Я, а со стороны какой-то человек, остановился в дверях и начал смотреть: на экране мужчина и совершенно голая женщина вдвоем тащат по коридору какой-то металлический предмет, тащат... И вдруг почему-то из фильма «Спаси и сохрани»: ее положили в гроб и ушли и дальше все так же как в фильме: она лежит в гробу, лицо в полупрофиль; и жду, я уверен, что она сейчас заговорит, ведь если она сейчас начнет двигаться и заговорит это вовсе не сделает ее живой, и хотя бы уже поэтому она неизбежно должна заговорить, ведь это так дополнит и усилит ее смерть... Но она все лежит, значит будет что-то другое, ведь опять увидеть фильм таким же — недостаточно для его главного смысла.
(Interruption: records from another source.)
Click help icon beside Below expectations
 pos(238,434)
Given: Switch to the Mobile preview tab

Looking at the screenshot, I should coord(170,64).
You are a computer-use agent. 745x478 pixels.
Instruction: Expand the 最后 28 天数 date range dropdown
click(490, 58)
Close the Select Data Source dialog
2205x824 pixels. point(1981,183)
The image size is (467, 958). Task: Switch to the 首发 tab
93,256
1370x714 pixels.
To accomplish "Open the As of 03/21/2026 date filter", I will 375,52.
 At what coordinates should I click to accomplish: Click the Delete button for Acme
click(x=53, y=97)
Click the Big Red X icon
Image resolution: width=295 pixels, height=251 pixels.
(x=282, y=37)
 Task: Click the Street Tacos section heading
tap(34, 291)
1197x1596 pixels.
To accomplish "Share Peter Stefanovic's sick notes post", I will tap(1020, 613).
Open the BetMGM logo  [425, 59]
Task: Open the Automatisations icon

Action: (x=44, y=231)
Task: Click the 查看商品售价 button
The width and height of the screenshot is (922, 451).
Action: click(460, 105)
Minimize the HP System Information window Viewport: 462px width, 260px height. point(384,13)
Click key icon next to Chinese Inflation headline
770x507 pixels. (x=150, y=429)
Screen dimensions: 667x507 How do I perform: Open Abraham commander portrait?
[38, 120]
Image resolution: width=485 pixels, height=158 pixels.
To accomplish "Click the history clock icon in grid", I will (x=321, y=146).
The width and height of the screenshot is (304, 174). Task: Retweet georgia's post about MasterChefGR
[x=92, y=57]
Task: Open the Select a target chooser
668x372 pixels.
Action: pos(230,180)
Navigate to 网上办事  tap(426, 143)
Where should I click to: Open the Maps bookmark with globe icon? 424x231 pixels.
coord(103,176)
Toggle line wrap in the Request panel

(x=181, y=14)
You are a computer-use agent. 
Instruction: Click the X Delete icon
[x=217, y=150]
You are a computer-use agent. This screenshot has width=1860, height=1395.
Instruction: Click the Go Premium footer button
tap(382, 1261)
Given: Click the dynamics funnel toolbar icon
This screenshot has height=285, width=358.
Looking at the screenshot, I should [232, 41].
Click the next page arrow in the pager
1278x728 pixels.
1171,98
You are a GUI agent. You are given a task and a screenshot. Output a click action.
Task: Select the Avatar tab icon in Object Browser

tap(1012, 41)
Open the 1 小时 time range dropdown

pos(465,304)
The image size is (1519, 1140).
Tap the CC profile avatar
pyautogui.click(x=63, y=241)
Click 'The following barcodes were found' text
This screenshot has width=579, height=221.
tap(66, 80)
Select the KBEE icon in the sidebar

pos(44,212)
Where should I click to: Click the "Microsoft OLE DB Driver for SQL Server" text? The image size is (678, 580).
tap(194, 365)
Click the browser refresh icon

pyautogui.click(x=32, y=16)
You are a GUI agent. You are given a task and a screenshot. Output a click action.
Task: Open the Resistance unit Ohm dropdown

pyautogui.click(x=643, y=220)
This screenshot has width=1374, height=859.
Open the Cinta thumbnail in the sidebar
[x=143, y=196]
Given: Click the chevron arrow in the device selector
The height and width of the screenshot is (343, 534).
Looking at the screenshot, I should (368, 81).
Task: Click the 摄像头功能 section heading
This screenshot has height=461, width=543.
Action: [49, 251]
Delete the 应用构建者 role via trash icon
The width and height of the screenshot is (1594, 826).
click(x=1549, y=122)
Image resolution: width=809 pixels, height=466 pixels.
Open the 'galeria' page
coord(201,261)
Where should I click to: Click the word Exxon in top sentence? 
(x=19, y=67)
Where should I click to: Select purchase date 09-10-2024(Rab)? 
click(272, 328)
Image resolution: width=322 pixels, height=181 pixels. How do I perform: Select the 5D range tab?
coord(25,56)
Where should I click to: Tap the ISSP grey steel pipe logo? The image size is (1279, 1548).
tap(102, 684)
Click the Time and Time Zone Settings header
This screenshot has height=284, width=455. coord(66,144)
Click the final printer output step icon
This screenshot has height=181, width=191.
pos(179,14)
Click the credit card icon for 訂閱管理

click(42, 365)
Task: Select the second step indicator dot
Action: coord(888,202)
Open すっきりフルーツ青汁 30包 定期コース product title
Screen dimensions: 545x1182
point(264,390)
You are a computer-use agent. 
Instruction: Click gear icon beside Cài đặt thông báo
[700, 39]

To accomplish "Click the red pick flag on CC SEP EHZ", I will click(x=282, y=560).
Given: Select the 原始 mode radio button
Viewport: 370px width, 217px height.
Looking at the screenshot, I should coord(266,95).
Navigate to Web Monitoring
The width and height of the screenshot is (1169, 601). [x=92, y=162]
И вот она поворачивается, поворачивает лицо, лицо красивое, молодое, я чувствую, все это не противоречит, даже неотличимо от фильма, хотя и не было в нем, просто один из его невоплощенных вариантов смысла, которых бесчисленное множество, бесчисленное, и которое, поэтому и есть его изначальное содержание и не только его... неотличимо: поворачивает лицо, ей неудобно смотреть так на нас, ведь она лежит ногами вглубь кадра, поэтому весь гроб вдруг поворачивается, чтоб она могла говорить, глядя прямо на нас не напрягая шеи, она улыбается каким-то своим мыслям и говорит как бы самой себе и улыбается предлагая разделить нам с ней ее радость:
— Как хорошо, что я умерла. Ибо я должна была умереть именно сейчас. Ведь я не росла и в этом все дело. Я осталась в детстве и поэтому не могла будучи взрослой жить слишком долго и поэтому я очень рада, что умерла и что я сущий ребенок!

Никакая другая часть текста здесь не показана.